[lbo-talk] comments on Australia

Bill Bartlett billbartlett at dodo.com.au
Mon Oct 11 17:12:24 PDT 2004


At 7:30 AM -0700 11/10/04, Michael Dawson wrote:


>OK, but why doesn't the left seize this issue away from the right? Nice
>homes for everybody, with public construction management and public finance.

Its home _ownership_ that people want. Home ownership is an icon of personal security, it represents not merely security in terms of having a secure place to live, but financial security in the sense of a valuable asset.

Public housing addresses only the bare housing issue, home ownership is more than that. What needs to be addressed by the left is economic security. As I've said many times, universal economic security is synonymous with socialism. Capitalism is constitutionally unable to provide universal economic security, because at its very core is its need to keep the working class insecure so that they can be coerced to work for a boss.

Because we are insecure, we desperately try to find some way of becoming more secure personally. Buying a house has, historically given a real measure of economic security to many people in the working class. In Australia, it has been a genuine and accessible strategy for achieving personal economic security since the end of WW2. Because government policy has been consciously dedicated to ensuring that home ownership was affordable.
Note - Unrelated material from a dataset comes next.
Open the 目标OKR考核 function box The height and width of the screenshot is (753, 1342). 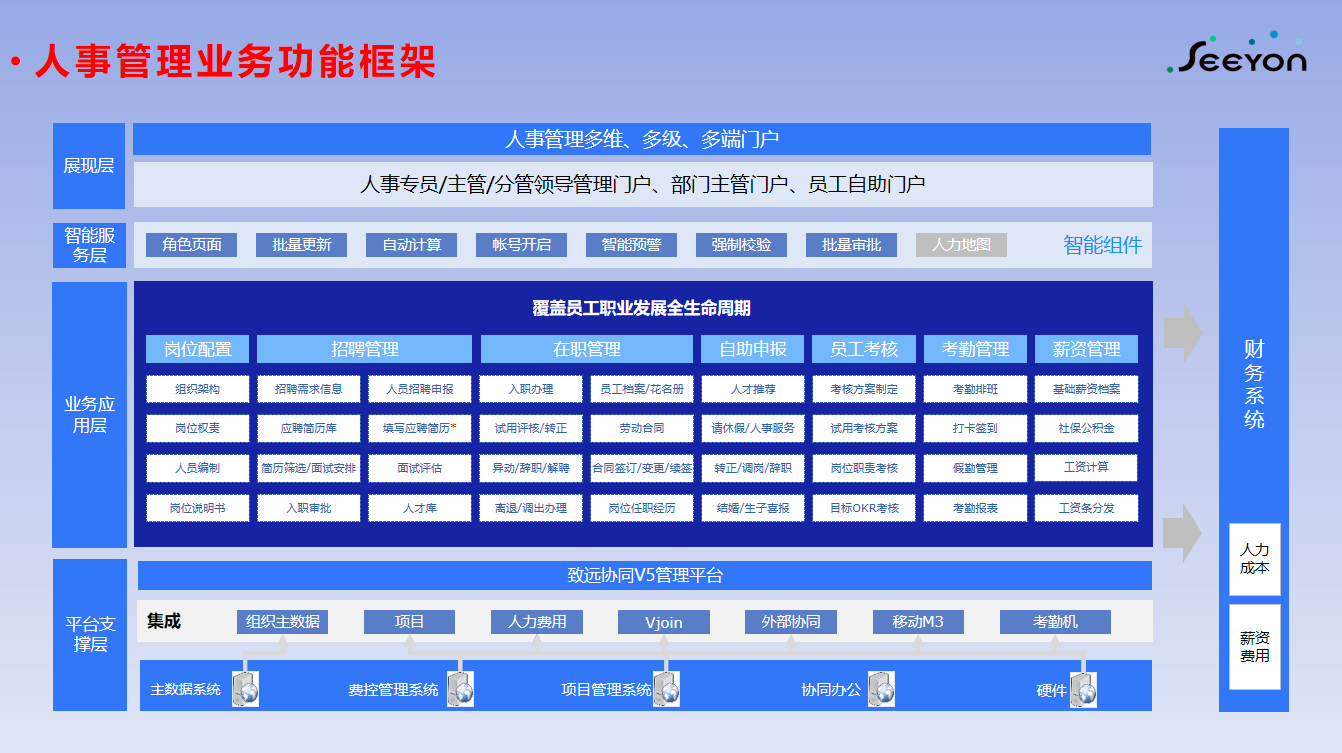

Government strategies have included subsidised public housing construction, designed to keep downward pressure on the market price of residential housing. But this strategy has been discontinued, resulting in much lower rental market vacancy rates. This is one significant factor in in the inflation of house prices of recent years.

The trouble with any renewed public policy to subsidise housing construction is that it would again put downward pressure on the market price of residential housing. Which would have a disastrous effect on those currently paying off a mortgage on a house purchased at the inflated prices of the last few years. This would not tend to attract the support of this sector of the working class.

It is correct to suggest we seize the issue by promoting a collective and universal solution. But to only address the tip of the iceberg, the narrow issue of housing, would fail. Because it isn't just housing security that people are seeking through home ownership.